We ask Butterfield if one of the major aspects of the story -- Col. Graff (Harrison Ford) constantly pushing the kids, and particularly Ender, to their mental and physical limits -- had its own echoes in contemporary life. "I think not so much for me," he replies. "But for a lot of young people, especially young actors, there is a lot of pressure to be this Hollywood star and to be constantly be in the limelight, constantly on red carpets and in the press and to spread the word as much as possible about them.
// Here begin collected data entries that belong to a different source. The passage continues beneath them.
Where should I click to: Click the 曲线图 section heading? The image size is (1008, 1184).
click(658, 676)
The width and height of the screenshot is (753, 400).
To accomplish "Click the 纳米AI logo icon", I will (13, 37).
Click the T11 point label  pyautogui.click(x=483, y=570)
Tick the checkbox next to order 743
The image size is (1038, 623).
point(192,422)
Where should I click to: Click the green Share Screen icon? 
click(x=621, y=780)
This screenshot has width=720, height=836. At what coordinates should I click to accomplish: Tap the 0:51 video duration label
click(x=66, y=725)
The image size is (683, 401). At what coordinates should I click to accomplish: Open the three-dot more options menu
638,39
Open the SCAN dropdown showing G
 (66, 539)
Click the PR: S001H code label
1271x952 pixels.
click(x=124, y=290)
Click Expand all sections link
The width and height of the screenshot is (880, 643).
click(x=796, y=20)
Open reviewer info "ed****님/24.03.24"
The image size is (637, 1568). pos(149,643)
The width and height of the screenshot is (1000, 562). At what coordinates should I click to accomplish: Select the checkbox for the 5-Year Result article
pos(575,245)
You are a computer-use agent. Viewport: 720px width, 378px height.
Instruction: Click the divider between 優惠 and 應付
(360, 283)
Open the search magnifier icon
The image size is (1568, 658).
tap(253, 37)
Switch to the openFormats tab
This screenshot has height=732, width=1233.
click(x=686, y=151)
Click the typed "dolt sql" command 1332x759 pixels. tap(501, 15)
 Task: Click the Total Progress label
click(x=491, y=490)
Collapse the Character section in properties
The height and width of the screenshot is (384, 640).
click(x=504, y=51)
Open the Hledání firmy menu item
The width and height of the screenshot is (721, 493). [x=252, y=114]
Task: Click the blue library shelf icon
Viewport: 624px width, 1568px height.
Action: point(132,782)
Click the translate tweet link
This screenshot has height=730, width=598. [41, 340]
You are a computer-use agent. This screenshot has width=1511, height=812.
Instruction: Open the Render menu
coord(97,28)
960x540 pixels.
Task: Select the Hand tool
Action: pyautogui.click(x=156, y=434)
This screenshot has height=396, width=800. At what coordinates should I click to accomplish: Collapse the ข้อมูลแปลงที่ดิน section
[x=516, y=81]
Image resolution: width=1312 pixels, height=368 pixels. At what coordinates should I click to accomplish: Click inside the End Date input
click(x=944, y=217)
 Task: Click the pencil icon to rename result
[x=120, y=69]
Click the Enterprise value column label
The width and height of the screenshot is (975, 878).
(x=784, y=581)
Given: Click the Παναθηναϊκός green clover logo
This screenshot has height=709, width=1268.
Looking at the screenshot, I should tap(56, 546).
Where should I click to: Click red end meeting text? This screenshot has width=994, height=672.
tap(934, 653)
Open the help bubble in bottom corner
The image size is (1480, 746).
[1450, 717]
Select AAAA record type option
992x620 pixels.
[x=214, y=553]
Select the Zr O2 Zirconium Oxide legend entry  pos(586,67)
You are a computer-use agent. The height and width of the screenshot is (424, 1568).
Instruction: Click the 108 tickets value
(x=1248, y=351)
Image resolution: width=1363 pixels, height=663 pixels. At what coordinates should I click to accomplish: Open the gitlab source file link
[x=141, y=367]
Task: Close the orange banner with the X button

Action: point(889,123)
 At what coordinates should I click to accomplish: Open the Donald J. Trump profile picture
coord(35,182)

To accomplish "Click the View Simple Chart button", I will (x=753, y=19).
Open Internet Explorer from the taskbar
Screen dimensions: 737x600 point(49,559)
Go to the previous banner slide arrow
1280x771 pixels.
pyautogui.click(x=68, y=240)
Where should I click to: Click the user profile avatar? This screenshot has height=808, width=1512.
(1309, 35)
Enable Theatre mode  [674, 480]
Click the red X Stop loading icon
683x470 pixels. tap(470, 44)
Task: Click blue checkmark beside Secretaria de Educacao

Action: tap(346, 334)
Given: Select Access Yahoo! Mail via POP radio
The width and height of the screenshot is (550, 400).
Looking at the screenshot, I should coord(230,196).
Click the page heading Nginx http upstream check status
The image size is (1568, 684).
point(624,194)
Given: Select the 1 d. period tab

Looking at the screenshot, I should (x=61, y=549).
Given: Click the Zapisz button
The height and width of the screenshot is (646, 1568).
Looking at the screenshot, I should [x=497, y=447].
Living in London, it's definitely allowed me to be more normal and live a pretty normal life outside of all of this, and to do what any other 16-year-old does, really.
"But yeah, I think that idea of children in war and getting them to do things, which you can't do as an adult, is really important," he continues. "And it is a topic which is discussed a lot today -- you see on the news about children who were given guns and forced to kill people. It's horrific, but it's something we need to talk about. And this film gives people opportunities to discuss it."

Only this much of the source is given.